Anaerobic Digestion of Food Waste and Poultry Litter for Biogas Production
Student Author: Matthew Preisser
Co-Author: Brendan Higgins
Millions of pounds of food waste are generated in the United States every year, and Auburn is no exception. This food waste burdens the environment by contributing to pollution associated with landfills and is an inefficient use of natural and economic resources. Alabama alone produces over 1.5 million pounds of poultry litter per year. Poultry litter contains harmful bacteria (e.g., salmonella) and high concentrations of nutrients that can contribute to water pollution. Currently, most of this litter is applied on the surface, but concerns about nutrient build-up in soils may soon limit this practice. A possible solution to divert poultry litter and other forms of food waste from the landfill is through the anaerobic digestion process. Anaerobic digestion has the potential to divert food waste and convert it into methane-rich biogas that can be used as a heat and electricity source.
The objective of this research project was to determine if locally sourced poultry litter and food waste are viable feedstocks for anaerobic digestion at Auburn University. It was hypothesized that both locally sourced poultry litter and food waste from on campus dining venues (the Village Dining) could produce biogas with high concentrations of methane, which can be used to generate heat. To test this, 160 mL batch reactors were loaded with varying amounts of inoculum containing methane-producing bacteria, water, and waste. They were then left in an incubator at 35oC for close to a month (Figures 1). Pressure readings were taken every two days to measure the gas buildup inside the reactors. In reactors loaded with a 1:1 ratio of waste to inoculum by volatile solids, a bio-methane potential (BMP) of 80.8 mL-CH4/gram of food waste and 183.5 mL-CH4/gram of poultry litter was achieved.

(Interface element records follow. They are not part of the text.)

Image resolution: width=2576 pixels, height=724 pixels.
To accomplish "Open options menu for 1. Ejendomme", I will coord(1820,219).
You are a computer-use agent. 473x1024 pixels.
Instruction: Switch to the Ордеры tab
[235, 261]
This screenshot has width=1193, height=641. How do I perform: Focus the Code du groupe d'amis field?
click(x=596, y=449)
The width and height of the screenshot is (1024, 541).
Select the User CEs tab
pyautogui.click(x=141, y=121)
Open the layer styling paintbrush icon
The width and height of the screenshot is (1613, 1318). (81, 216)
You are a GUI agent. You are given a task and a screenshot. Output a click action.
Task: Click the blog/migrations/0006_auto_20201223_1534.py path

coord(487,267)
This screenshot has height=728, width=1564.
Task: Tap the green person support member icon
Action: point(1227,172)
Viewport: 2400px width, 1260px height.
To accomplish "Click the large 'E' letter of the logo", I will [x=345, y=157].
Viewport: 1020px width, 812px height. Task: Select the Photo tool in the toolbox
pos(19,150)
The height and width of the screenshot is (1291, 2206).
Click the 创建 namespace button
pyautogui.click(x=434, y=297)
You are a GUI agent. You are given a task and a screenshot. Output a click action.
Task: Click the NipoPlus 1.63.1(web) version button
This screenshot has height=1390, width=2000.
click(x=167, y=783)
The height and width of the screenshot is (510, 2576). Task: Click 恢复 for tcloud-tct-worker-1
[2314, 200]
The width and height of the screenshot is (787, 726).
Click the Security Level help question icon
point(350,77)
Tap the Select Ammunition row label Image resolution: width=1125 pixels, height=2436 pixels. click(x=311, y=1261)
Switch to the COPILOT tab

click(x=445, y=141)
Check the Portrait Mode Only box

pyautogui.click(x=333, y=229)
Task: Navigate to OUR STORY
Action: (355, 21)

Through this research project, it was determined that a more efficient way to measure biogas production, other than measuring pressure changes, was needed in the laboratory. This is because the build-up of biogas (the metabolic end-points) in the headspace can inhibit further digestion. A more suitable approach is to allow biogas to leave the reactor while measuring its flow rate. A low-flow gas measurement device that monitors water displacement over time was consequently constructed. This device uses a time of flight (ToF) infrared ranging sensor and Arduino, a commercially available microprocessor, to monitor six different bioreactors at a single time. A Matlab™ code was also developed to be able to convert water displacement into a volumetric flow rate. Future students in the lab will be able to calibrate this device and use it to monitor larger scale reactors.
Moving forward, there is a desire to use the anaerobic digestion process in conjunction with food waste generated by TigerDining. A closed-loop food cycle that converts uneaten and wasted food into heat for greenhouses on campus has the potential to reduce Auburn University’s natural gas needs. The application of this technology can have a direct impact on Auburn University’s energy needs.
Statement of Research Advisor: Matt has carried out a project on anaerobic digestion of poultry litter and food waste in satisfaction of the requirements of his Undergraduate Research Fellowship. This research holds the potential to advance the conversion of waste materials into renewable energy and organic fertilizer. Closer to home, Matt’s project can have a transformative impact on food waste management practices at TigerDining on the AU campus. His results and development of a gas monitoring system have laid the groundwork for testing of fed-batch reactors operated over a long-time horizon. —Brendan Higgins, Biosystems Engineering
Figure 1: 160 mL bioreactor containing inoculum, waste, and water (left) placed in an incubator at 35oC (right).